Steroids Flashcards
Differentiate, broadly, Addison’s Disease from Cushing’s Disease
Addison’s: Underproduction of cortisol s/p adrenal insufficiency
Cushing’s: Overproduction of cortisol
How is synthetic ACTH used in current practice?
As a diagnostic agent only
What are the primary ways in which steroids differ from one another
Steroids differ in their potency and their lipophilicity
T/F: A steroid used in a joint injection should be highly lipophilic.
False: A hydrophilic steroid should be used so the steroid stays in the joint
What is the principle hormone secreted by the adrenal gland and how is it regulated?
Hydrocortisone: regulated by CRF from the hypothalamus and ACTH from the pituitary
How does the mechanism of glucocorticoids differ from most other medications we administer?
They both bind to membrane receptors and enter the cell nucleus to influence the activation and deactivation of genes on DNA which subsequently influences production of various proteins
What is the primary pharmacologic effect of administering steroid medications?
Suppression of DNA mediated synthesis of pro-inflammatory chemicals (LTs, PGs, cytokines, interleukins)
What is the general mechanism through which steroids cause adverse effects?
Through DNA activation of certain genes different from those that suppress inflammatory chemicals
Describe 7 AEs of steroids administration.
Hyperglycemia from gluconeogenesis and decreased use of glucose in the periphery
Catabolism and reduced anabolism
Osteoporosis with increased calcium excretion
Delayed growth in children
Fat deposition in the shoulders, face, and abdomen
Reduced healing
Suppress allergic responses and Ab production
T/F: IV administration of steroids has essentially the same onset of action as PO administration of the same drug.
True: Since steroids must enter the cell to have an effect, IV administration of the drug is not markedly faster than PO
In what patient populations do we need to be particularly cautious in using steroids?
Post-menopausal women s/p osteoporosis risk
Children s/p delayed growth
How are steroids dosed, generally?
Multiple dosing strategies - QD, QOD, short courses, etc.
Describe the term pulse therapy in relation to steroid administration.
High dose administration in very short courses (1 - 5 days)
If a person is instructed to take a steroid QD, what would be the best time for them to take their steroid?
In the morning because steroids are part of our wake-up cycle
What dose of steroids is required to suppress the HPA axis and decrease endogenous steroid production?

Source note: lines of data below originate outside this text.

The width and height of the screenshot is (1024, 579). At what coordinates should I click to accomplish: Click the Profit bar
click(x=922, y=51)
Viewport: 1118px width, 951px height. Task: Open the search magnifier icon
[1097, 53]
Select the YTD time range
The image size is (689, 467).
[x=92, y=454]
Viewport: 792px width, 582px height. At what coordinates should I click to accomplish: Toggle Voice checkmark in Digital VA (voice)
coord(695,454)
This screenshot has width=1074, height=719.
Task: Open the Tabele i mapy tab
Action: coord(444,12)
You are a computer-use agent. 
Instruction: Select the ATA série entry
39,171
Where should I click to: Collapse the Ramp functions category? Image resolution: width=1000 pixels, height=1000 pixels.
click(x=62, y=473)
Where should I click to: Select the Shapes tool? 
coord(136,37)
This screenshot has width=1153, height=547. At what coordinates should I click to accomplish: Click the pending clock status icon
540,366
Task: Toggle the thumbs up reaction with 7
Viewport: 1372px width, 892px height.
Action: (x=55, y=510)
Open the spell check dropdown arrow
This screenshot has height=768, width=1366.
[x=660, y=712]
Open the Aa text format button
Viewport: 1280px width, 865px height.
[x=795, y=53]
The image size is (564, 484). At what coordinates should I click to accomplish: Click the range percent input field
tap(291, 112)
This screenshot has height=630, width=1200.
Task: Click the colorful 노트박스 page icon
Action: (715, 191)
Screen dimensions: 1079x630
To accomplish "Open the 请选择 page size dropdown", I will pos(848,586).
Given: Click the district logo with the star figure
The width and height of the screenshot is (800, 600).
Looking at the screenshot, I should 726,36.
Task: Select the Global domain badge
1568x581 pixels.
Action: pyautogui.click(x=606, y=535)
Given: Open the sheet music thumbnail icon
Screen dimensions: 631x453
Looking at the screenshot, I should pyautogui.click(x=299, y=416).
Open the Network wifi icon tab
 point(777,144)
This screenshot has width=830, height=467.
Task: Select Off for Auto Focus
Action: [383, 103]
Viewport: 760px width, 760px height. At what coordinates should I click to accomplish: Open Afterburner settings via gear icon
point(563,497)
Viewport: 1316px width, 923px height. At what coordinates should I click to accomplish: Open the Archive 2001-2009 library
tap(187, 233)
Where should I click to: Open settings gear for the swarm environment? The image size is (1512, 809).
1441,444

At least 20mg of prednisone or equivalent for at least 14 days
If a patient is on enough steroids to suppress their HPA axis, what will result from rapid withdrawal of the drug?
Acute adrenocortical insufficiency
In patients on enough steroids to suppress their HPA axis, when might a clinician need to increase their dose?
During the course of stressful events (surgery for ex) - aka stress dose steroids
What is the typical dose for stress dose steroids and what would the dose be for a minor procedure?
Typical: 50-100mg hydrocortisone IV
Minor procedure: 20mg hydrocortisone PO
What is the minimum dose of topical or inhaled steroids needed to cause HPA axis suppression?
Topical and inhaled steroids do not usually cause HPA suppression regardless of dose
Why should a person taking steroids wear a medical alert bracelet?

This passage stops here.